The Joint Committee’s position on “open” or “ambulatory” incorporation by reference, however, was that for open incorporation by reference to be proper, there should be an express grant of that authority in the enabling provision, for example by providing that regulations may be made incorporating material “as amended from time to time.”

The Joint Committee went on to explain the principle behind the distinction in its approach to “open” and “closed” incorporation by reference:

It is rooted in the rule against subdelegation (often stated by the Latin maxim delegatus non potest delegare – “a delegate cannot delegate”), which reflects the legal principle that a person to whom a power to legislate has been delegated may not redelegate that power to someone else unless clearly authorized to do so by law. In relation to regulations, this means that a given authority, whether it be the Governor in Council or a minister, board, commission or some other authority, that is empowered by statute to make regulations must not, in the absence of a clear grant of power to do so, purport to authorize another person or body to act in its stead. This is intended to protect the legislator’s choice as to who is to exercise the delegated power. It has always been the view of the [Joint] Committee that the incorporation by reference of external material into regulations “as amended from time to time” amounts to a subdelegation of regulation-making power, in that it will be the body amending the incorporated material, and not the authority on whom the power to make the regulations has been conferred, that will determine the content of the regulations.20

This authorization for open incorporation by reference could arise from an enabling Act that expressly granted the authority to incorporate documents “as amended from time to time,”21 or through the use of other language that has been interpreted as being sufficiently broad to permit ambulatory incorporation by reference. In particular, the Joint Committee noted the difference between the power to make regulations “respecting” a matter, and the power to make regulations “fixing” or “prescribing” something:

[I]f the regulation-making authority is given a power to “prescribe” or “fix” safety standards for the transportation of dangerous goods, subsequent amendments to the material originally incorporated will have to be included in the incorporating regulation by way of amendments to the regulation. On the other hand, a power to make regulations “respecting” safety standards for the transportation of dangerous goods is broader, and a regulation providing that it includes future amendments to the incorporated document could be considered to be a regulation “respecting” such standards.22

The Joint Committee noted that a bill introduced in 1995, applicable to regulations in general rather than to regulations under a particular Act, would have clearly stated that material “may be incorporated by reference … as the material exists at a particular date or as amended from time to time,”23 but that bill did not proceed past first reading.
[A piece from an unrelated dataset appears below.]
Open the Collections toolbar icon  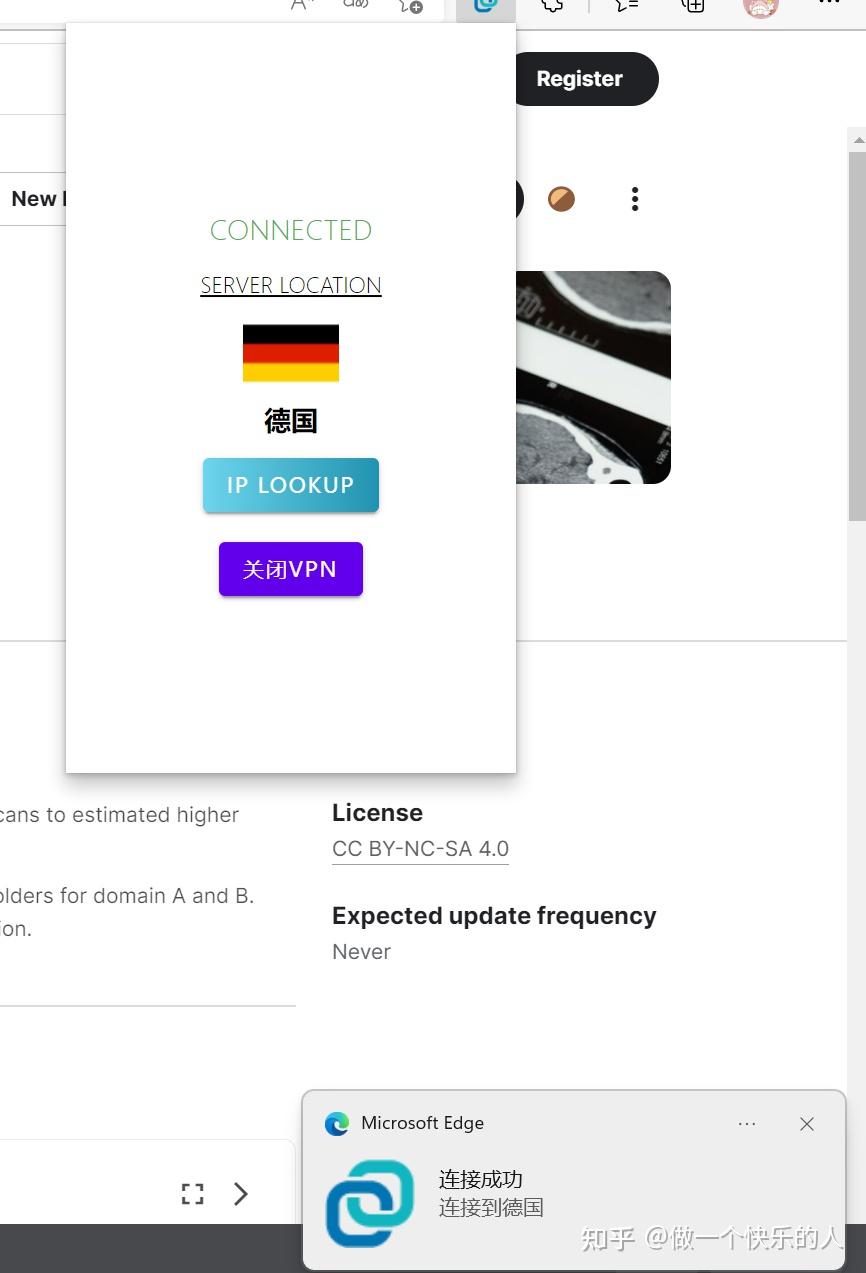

The Joint Committee then turned from the issue of whether open incorporation by reference is authorized to concerns about the accessibility of material incorporated by reference:

Of course, incorporation by reference also gives rise to concerns relating to accessibility to the law, in that although incorporated material becomes part of the regulations, the actual text of that material must be found elsewhere. Such concerns are heightened where material is incorporated “as amended from time to time,” in that members of the public may have difficulty ascertaining precisely what the current version is at a particular point in time. Where open incorporation by reference is to be permitted, provisions should also be put in place to require the regulation-maker to ensure that the current version of an incorporated document is readily available to the public, as are all previous versions that were previously incorporated.24

In its response to the Joint Committee’s report, the Government disagreed that ambulatory incorporation by reference necessarily entails the subdelegation of legislative power, but acknowledged that “recourse to incorporation by reference might benefit from further clarification in legislation.”25 With respect to the accessibility of incorporated documents, the Government noted that “the rule of law itself requires that the law be accessible,” and stated that in all instances where incorporation by reference is used, whether the incorporation is static or dynamic, “the policy of the Government is to emphasize the importance of ensuring the accessibility of incorporated documents, not only at the time that the material is incorporated but also during the time that the regulation remains in force."26

2 Description and Analysis

Clause 1 of Bill S-2 gives the short title of the bill, the Incorporation by Reference in Regulations Act. Clause 2 adds sections 18.1 to 18.7 to the Statutory Instruments Act, under the heading “Incorporation by Reference.” Clauses 3 and 4 amend the French versions of the Act and the Statutory Instruments Regulations.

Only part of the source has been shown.